This comment caught me off guard, for despite his bluster Lestrade was an experienced, hardened detective who had seen death in its most awful forms, including the savage butchery of Mary Kelly by the fiend known as the Ripper, one of Holmes’ most difficult cases, regarding which I am still bound by an oath of silence.

If Holmes was put off by Lestrade’s reaction, he gave no sign. Indeed, he ascended the stairs as quickly as if he took the steps two at a time in his eagerness to confront this ghastly crime.  We caught up with him at the door; he was on his hands and knees carefully studying the hardwood floor in the hallway. After going over the boards carefully with his magnifying glass, he rose and held his hand out to Lestrade for the key.  The inspector handed it to him, and Holmes opened the door and let it swing ajar.
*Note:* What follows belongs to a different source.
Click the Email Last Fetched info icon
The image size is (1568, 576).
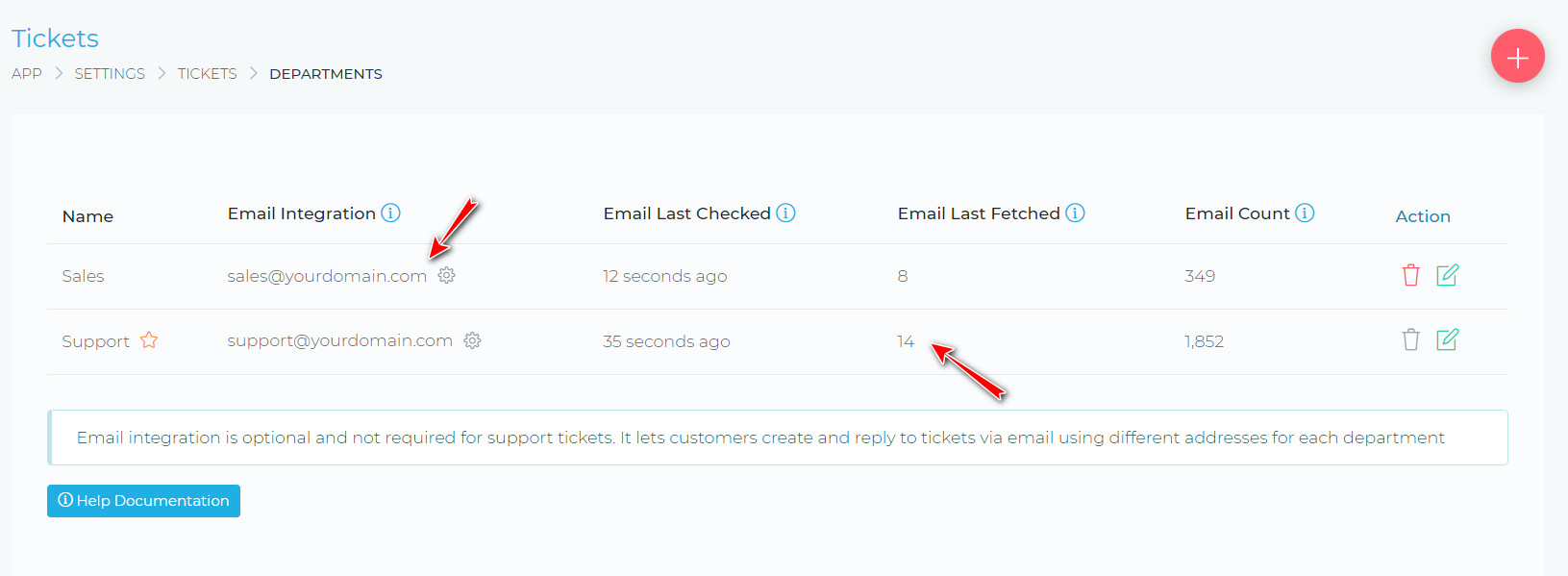tap(1075, 213)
The sun had come out from the clouds while we were interviewing Frau von Kurtz, and enough light was streaming in through the windows to illuminate the room.  I was baffled at first, for there was no sign of a body on the floor or in the large chair behind the massive wooden desk.  There were some drops of green, viscous fluid scattered here and there, and a standing marble lectern was generously coated with the stuff.  But where was the body?  Holmes was also surveying the scene curiously, and when he looked upward, I heard an unconscious gasp come from his lips – a strong reaction from this most taciturn of men.  I followed his gaze upward and found my gorge rising at the sight that met my eyes.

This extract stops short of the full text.